Our study revealed that there is widespread interest among TARPSWG membership in centralized virtual tumor banking as well as a general willingness to share specimens for research protocols that are supported by the group. However, some barriers to specimen biobanking identified were lack of funding and limited infrastructure. The financial challenge of establishing and maintaining a biobank is a practical problem that some biobanks have addressed by charging investigators for access to specimens and related data. Despite this, the majority of biobanks continue to rely on public and/or private contributions for their maintenance.8 It is conceivable that integrating user fees into a virtual biobank will aid in increasing funding to each biobank, while allowing a larger pool of researchers access to valuable specimen resources.

In addition to quality control and financial considerations, a major potential challenge facing multinational biobanking collaboration is the variability in ethical and legal regulations between participating centers. Within the European Union, for example, the General Data Protection Regulation (GDPR) was established in May 2018 and provided directives regarding transparency and accountability to data subjects as well as strengthening requirements for informed consent of participating subjects.9 Under this regulation, international data sharing via a virtual biobank is restricted by the requirement that collaborating institutions must all meet the standards for data processing and protection mandated by the European Union. For countries that do not meet these standards, additional “appropriate safeguards” are required, which must be “binding and enforceable” in the country in question.10 However, these challenges can be navigated by TARPSWG collaborators as they continue to harmonize consent and data sharing to facilitate this multinational endeavor, which is needed to characterize more comprehensively these rare tumors.

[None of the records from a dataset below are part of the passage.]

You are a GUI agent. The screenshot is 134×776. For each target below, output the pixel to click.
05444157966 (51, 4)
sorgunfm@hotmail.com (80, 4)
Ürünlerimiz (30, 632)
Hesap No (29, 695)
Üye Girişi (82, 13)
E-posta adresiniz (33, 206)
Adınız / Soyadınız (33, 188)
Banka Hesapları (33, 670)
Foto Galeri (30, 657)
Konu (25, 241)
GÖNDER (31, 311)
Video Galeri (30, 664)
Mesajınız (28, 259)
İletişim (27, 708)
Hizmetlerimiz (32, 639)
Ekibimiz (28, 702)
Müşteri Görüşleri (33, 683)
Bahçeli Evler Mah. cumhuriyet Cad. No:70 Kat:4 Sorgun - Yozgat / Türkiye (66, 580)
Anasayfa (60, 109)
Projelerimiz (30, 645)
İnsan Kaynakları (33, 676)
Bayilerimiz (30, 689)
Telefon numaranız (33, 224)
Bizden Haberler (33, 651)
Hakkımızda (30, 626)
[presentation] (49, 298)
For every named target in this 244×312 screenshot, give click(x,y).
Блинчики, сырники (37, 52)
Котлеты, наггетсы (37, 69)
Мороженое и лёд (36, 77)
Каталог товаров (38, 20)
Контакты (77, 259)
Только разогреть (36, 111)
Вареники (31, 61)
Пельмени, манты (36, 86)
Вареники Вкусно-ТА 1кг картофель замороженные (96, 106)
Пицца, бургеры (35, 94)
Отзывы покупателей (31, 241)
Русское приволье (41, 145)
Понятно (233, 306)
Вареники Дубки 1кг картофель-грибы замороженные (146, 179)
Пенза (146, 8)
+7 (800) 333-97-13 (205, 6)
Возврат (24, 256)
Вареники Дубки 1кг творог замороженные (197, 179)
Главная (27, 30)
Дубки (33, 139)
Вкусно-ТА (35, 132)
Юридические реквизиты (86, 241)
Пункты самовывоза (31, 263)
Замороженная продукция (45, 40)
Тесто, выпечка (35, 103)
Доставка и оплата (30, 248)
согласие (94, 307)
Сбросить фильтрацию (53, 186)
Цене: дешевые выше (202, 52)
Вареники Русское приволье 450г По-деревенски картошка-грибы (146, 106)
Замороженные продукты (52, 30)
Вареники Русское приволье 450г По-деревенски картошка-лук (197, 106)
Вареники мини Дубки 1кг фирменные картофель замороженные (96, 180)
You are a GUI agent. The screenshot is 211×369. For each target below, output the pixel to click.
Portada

The TARPSWG collaboration to date has focused on clinical management and outcomes in retroperitoneal sarcoma patients, which has expanded to more than 14 countries worldwide. Virtual biobanking for translational research projects is enthusiastically supported by TARPSWG members, which will ensure large availability of rare tumors. We present standard operating procedures for biobanking while ongoing efforts are needed to ensure specimen quality.

Data Availability Statement

The full data that support the findings of this study are available from the corresponding author upon reasonable request.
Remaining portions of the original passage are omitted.